[Collected data]

===

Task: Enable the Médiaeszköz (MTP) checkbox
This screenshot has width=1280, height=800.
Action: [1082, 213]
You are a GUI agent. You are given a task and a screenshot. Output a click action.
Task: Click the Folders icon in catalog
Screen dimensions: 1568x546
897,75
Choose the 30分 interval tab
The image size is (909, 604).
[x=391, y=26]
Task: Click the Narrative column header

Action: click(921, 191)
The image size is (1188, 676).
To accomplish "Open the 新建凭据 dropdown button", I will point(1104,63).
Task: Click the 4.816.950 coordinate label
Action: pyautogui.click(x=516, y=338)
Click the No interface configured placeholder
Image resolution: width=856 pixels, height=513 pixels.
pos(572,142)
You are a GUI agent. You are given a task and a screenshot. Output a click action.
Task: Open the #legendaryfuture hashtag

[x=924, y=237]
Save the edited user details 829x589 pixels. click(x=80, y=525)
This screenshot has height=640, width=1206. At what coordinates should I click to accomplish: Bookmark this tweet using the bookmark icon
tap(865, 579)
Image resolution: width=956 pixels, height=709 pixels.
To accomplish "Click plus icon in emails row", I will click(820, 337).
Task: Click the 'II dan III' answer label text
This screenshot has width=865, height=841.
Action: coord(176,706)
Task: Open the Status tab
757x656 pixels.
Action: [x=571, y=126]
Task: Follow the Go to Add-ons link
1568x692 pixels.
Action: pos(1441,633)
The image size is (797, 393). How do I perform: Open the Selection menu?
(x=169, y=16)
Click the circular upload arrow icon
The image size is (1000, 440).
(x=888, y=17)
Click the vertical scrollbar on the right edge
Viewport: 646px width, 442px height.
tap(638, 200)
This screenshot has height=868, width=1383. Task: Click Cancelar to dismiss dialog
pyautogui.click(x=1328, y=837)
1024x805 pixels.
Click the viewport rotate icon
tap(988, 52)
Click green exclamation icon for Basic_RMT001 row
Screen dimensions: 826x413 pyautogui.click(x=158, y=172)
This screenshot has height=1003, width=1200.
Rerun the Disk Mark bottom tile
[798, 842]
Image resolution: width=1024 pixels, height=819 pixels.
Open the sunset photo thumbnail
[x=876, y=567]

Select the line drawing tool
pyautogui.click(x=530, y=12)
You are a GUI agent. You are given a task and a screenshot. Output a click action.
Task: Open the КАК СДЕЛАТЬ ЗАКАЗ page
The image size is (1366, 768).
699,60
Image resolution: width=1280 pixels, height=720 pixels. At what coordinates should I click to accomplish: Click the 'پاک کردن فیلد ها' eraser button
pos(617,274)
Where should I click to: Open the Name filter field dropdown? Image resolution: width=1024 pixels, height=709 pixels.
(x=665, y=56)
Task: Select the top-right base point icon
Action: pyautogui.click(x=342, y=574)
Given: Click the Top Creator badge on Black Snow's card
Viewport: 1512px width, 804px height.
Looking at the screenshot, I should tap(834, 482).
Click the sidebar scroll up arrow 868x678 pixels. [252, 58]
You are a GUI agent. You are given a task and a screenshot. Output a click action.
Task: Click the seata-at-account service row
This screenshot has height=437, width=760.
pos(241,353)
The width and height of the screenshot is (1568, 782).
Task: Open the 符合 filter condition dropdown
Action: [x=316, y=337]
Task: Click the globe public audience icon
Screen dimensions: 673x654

===

Work to be completed: Reproduce the data above in full, keeping it exactly the same.

Output:
Task: Enable the Médiaeszköz (MTP) checkbox
This screenshot has width=1280, height=800.
Action: [1082, 213]
You are a GUI agent. You are given a task and a screenshot. Output a click action.
Task: Click the Folders icon in catalog
Screen dimensions: 1568x546
897,75
Choose the 30分 interval tab
The image size is (909, 604).
[x=391, y=26]
Task: Click the Narrative column header

Action: click(921, 191)
The image size is (1188, 676).
To accomplish "Open the 新建凭据 dropdown button", I will point(1104,63).
Task: Click the 4.816.950 coordinate label
Action: pyautogui.click(x=516, y=338)
Click the No interface configured placeholder
Image resolution: width=856 pixels, height=513 pixels.
pos(572,142)
You are a GUI agent. You are given a task and a screenshot. Output a click action.
Task: Open the #legendaryfuture hashtag

[x=924, y=237]
Save the edited user details 829x589 pixels. click(x=80, y=525)
This screenshot has height=640, width=1206. At what coordinates should I click to accomplish: Bookmark this tweet using the bookmark icon
tap(865, 579)
Image resolution: width=956 pixels, height=709 pixels.
To accomplish "Click plus icon in emails row", I will click(820, 337).
Task: Click the 'II dan III' answer label text
This screenshot has width=865, height=841.
Action: coord(176,706)
Task: Open the Status tab
757x656 pixels.
Action: [x=571, y=126]
Task: Follow the Go to Add-ons link
1568x692 pixels.
Action: pos(1441,633)
The image size is (797, 393). How do I perform: Open the Selection menu?
(x=169, y=16)
Click the circular upload arrow icon
The image size is (1000, 440).
(x=888, y=17)
Click the vertical scrollbar on the right edge
Viewport: 646px width, 442px height.
tap(638, 200)
This screenshot has height=868, width=1383. Task: Click Cancelar to dismiss dialog
pyautogui.click(x=1328, y=837)
1024x805 pixels.
Click the viewport rotate icon
tap(988, 52)
Click green exclamation icon for Basic_RMT001 row
Screen dimensions: 826x413 pyautogui.click(x=158, y=172)
This screenshot has height=1003, width=1200.
Rerun the Disk Mark bottom tile
[798, 842]
Image resolution: width=1024 pixels, height=819 pixels.
Open the sunset photo thumbnail
[x=876, y=567]

Select the line drawing tool
pyautogui.click(x=530, y=12)
You are a GUI agent. You are given a task and a screenshot. Output a click action.
Task: Open the КАК СДЕЛАТЬ ЗАКАЗ page
The image size is (1366, 768).
699,60
Image resolution: width=1280 pixels, height=720 pixels. At what coordinates should I click to accomplish: Click the 'پاک کردن فیلد ها' eraser button
pos(617,274)
Where should I click to: Open the Name filter field dropdown? Image resolution: width=1024 pixels, height=709 pixels.
(x=665, y=56)
Task: Select the top-right base point icon
Action: pyautogui.click(x=342, y=574)
Given: Click the Top Creator badge on Black Snow's card
Viewport: 1512px width, 804px height.
Looking at the screenshot, I should tap(834, 482).
Click the sidebar scroll up arrow 868x678 pixels. [252, 58]
You are a GUI agent. You are given a task and a screenshot. Output a click action.
Task: Click the seata-at-account service row
This screenshot has height=437, width=760.
pos(241,353)
The width and height of the screenshot is (1568, 782).
Task: Open the 符合 filter condition dropdown
Action: [x=316, y=337]
Task: Click the globe public audience icon
Screen dimensions: 673x654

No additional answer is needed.